Predictors of elevated nuclear factor-kappaB-dependent genes in obstructive sleep apnea syndrome

Circulating nuclear factor-kappaB (NF-kappaB)-dependent genes, particularly tumor necrosis factor-alpha (TNF-alpha), are elevated in obstructive sleep apnea syndrome (OSAS) and likely contribute to cardiovascular disease. Furthermore, TNF-alpha is associated with excessive daytime sleepiness. We investigated the predictors of TNF-alpha and related genes in large, well-selected cohorts of subjects with OSAS and control subjects.

Intermittent hypoxia is the strongest predictor of TNF-alpha levels, supporting a role for inflammation in the cardiovascular pathophysiology of OSAS. Furthermore, TNF-alpha levels are independently associated with excessive daytime sleepiness.

We performed a prospective study of 30 subjects who did not have OSAS (22 nonsleepy normal control subjects and 8 sleepy nonapneic subjects who snored), 36 subjects with mild to moderate OSAS, and 31 subjects with severe OSAS; all subjects were male.

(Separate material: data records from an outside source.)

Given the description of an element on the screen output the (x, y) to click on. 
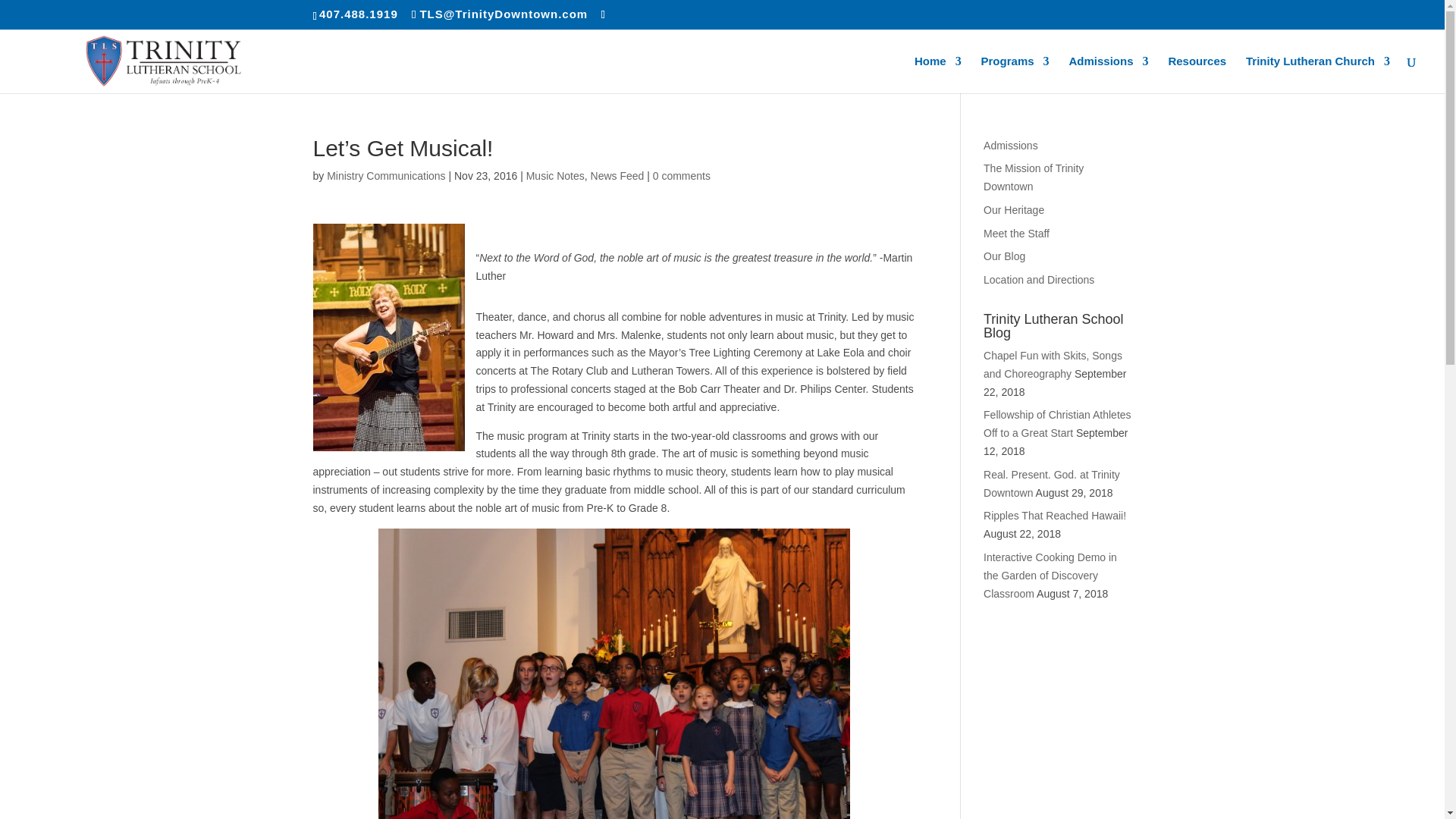
Home (937, 74)
Posts by Ministry Communications (385, 175)
Trinity Lutheran Church (1318, 74)
Programs (1015, 74)
Admissions (1108, 74)
Resources (1196, 74)
Given the description of an element on the screen output the (x, y) to click on. 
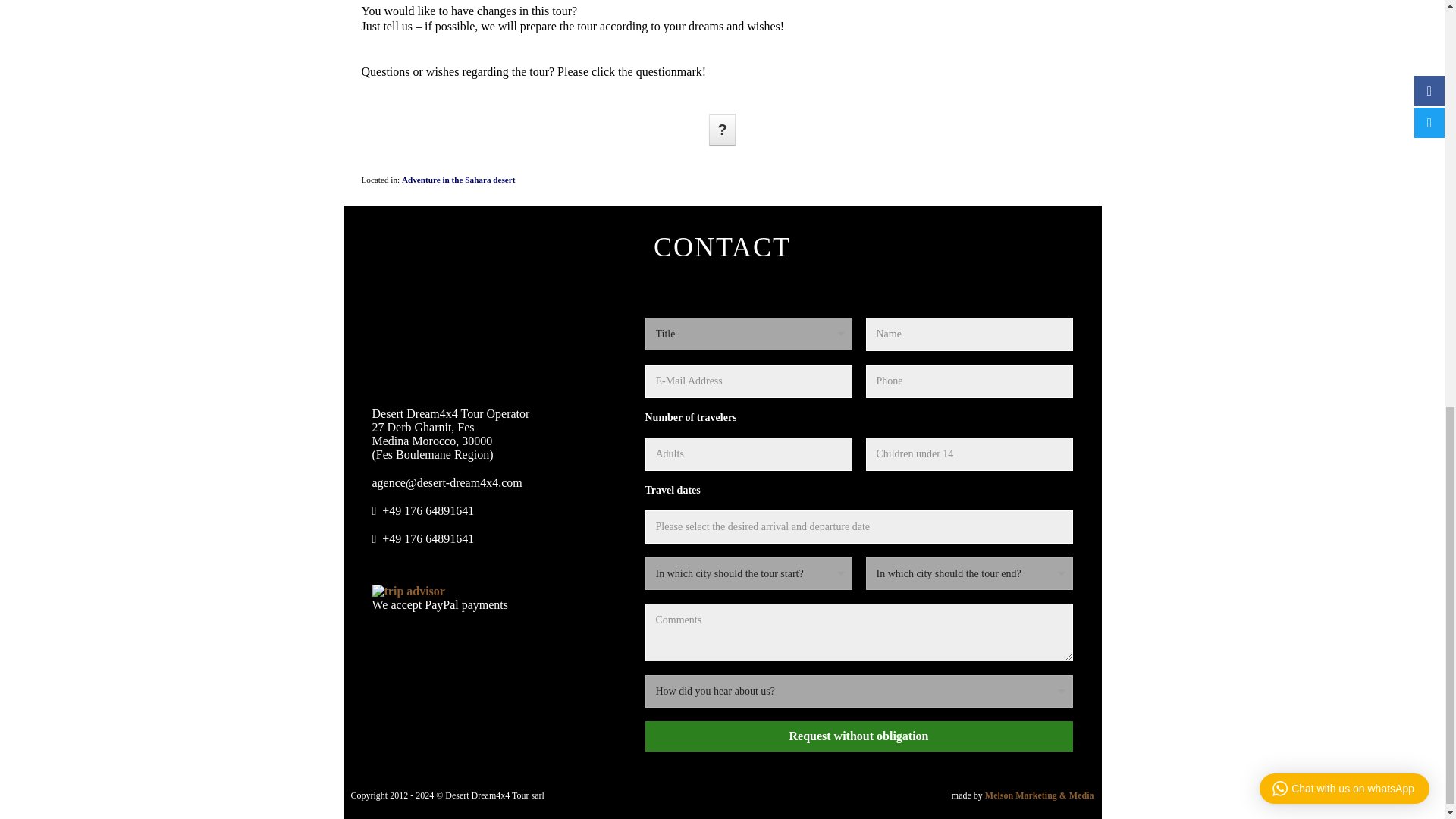
Phone (494, 510)
Whatsapp (494, 538)
professional Webdevelopment (1039, 795)
E-Mail (494, 482)
Given the description of an element on the screen output the (x, y) to click on. 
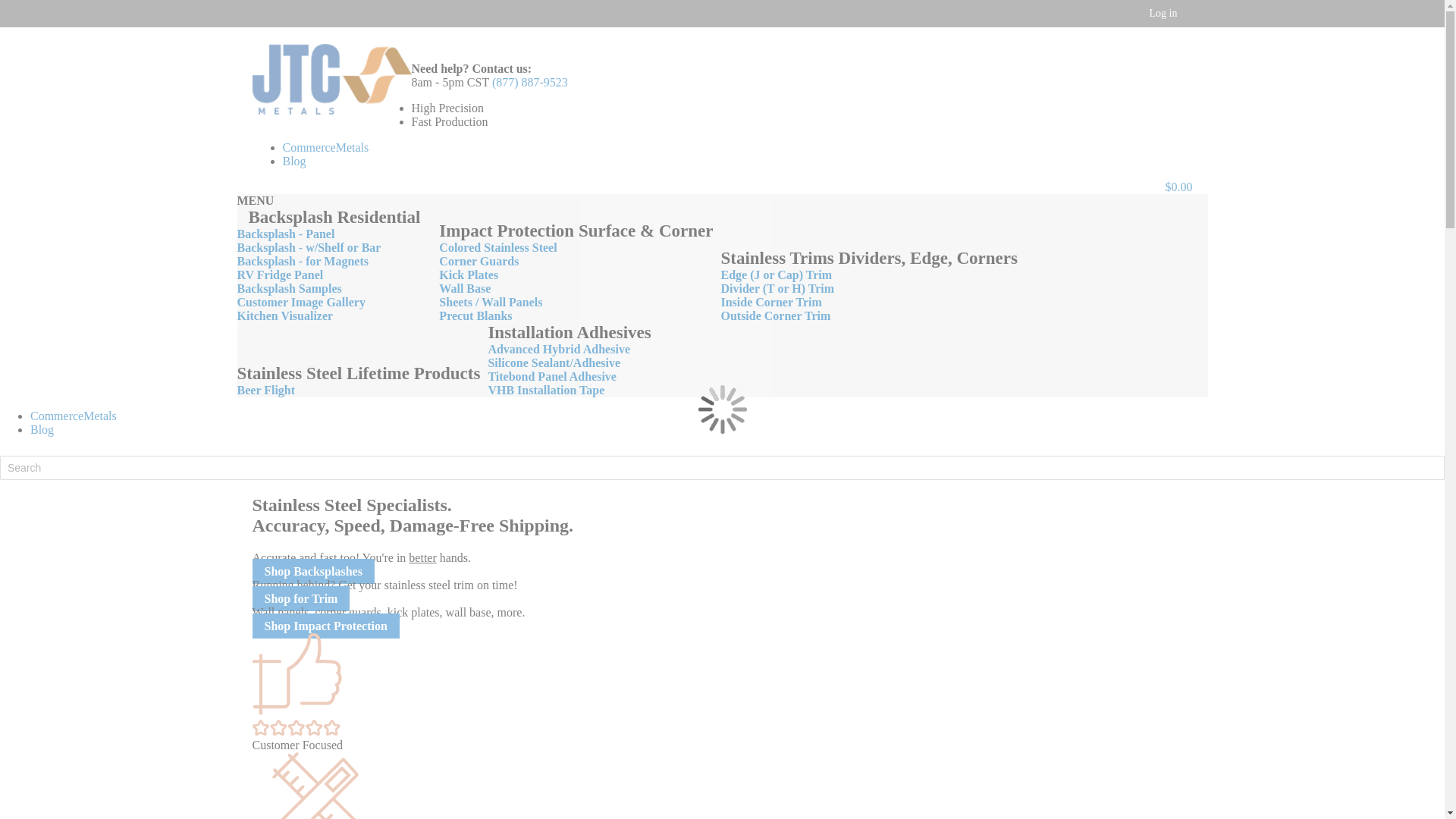
JTC Metals (330, 80)
Advanced Hybrid Adhesive (558, 349)
Corner Guards (478, 260)
Colored Stainless Steel (497, 246)
RV Fridge Panel (279, 274)
Customer Image Gallery (300, 301)
Installation Adhesives (568, 332)
Titebond Panel Adhesive (551, 376)
Kitchen Visualizer (284, 315)
Blog (41, 429)
Given the description of an element on the screen output the (x, y) to click on. 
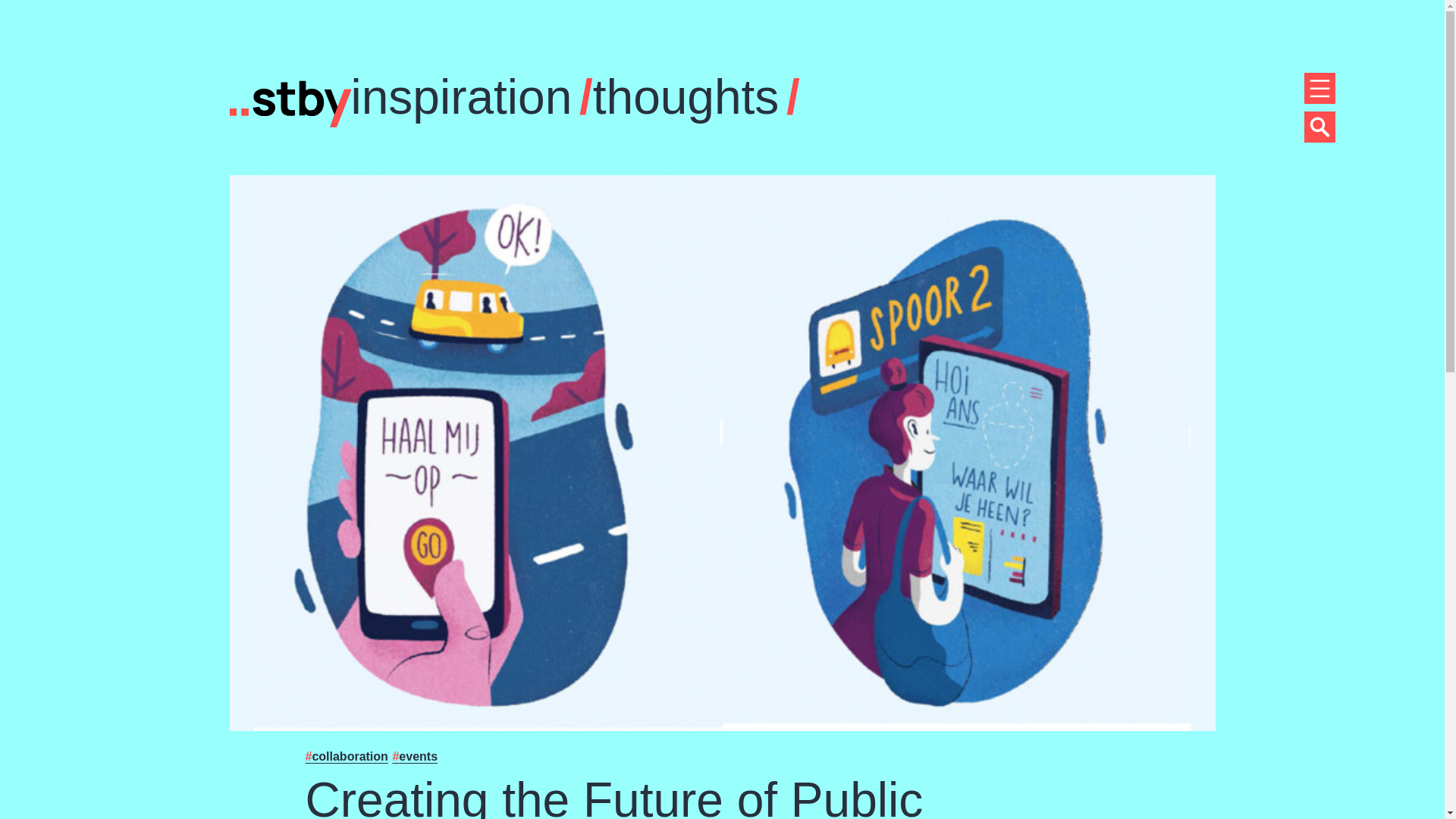
Menu (1319, 88)
thoughts (685, 96)
Menu (1319, 126)
collaboration (345, 756)
inspiration (461, 96)
events (414, 756)
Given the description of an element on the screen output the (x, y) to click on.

Groups were matched for age, body mass index, and other relevant variables. Subjects had no other disease and were not regularly taking medication. All had serum for TNF-alpha and related assays drawn after polysomnography. A total of 49 suitable subjects were treated with continuous positive airway pressure (CPAP); sleep studies together with serum assays were repeated 6 wk later.

TNF-alpha levels were higher in subjects with OSAS than in subjects without OSAS (p < 0.001). In multivariate analysis, TNF-alpha was independently associated with the desaturation index (r = 0.399, p < 0.001), Epworth Sleepiness Score (r = 0.243, p = 0.005), and cholesterol (r = 0.216, p = 0.018). Furthermore, TNF-alpha levels were higher in sleepy nonapneic subjects who snored than in normal control subjects (p = 0.002) but lower than in subjects with OSAS (p = 0.03). CPAP therapy lowered TNF-alpha levels (p = 0.004). Another NF-kappaB-dependent cytokine, interleukin-8 (IL-8), showed similar differences between groups and after CPAP therapy, but a range of other mediators of inflammation, including IL-1, IL-6, IL-10, and IL-12, showed no differences.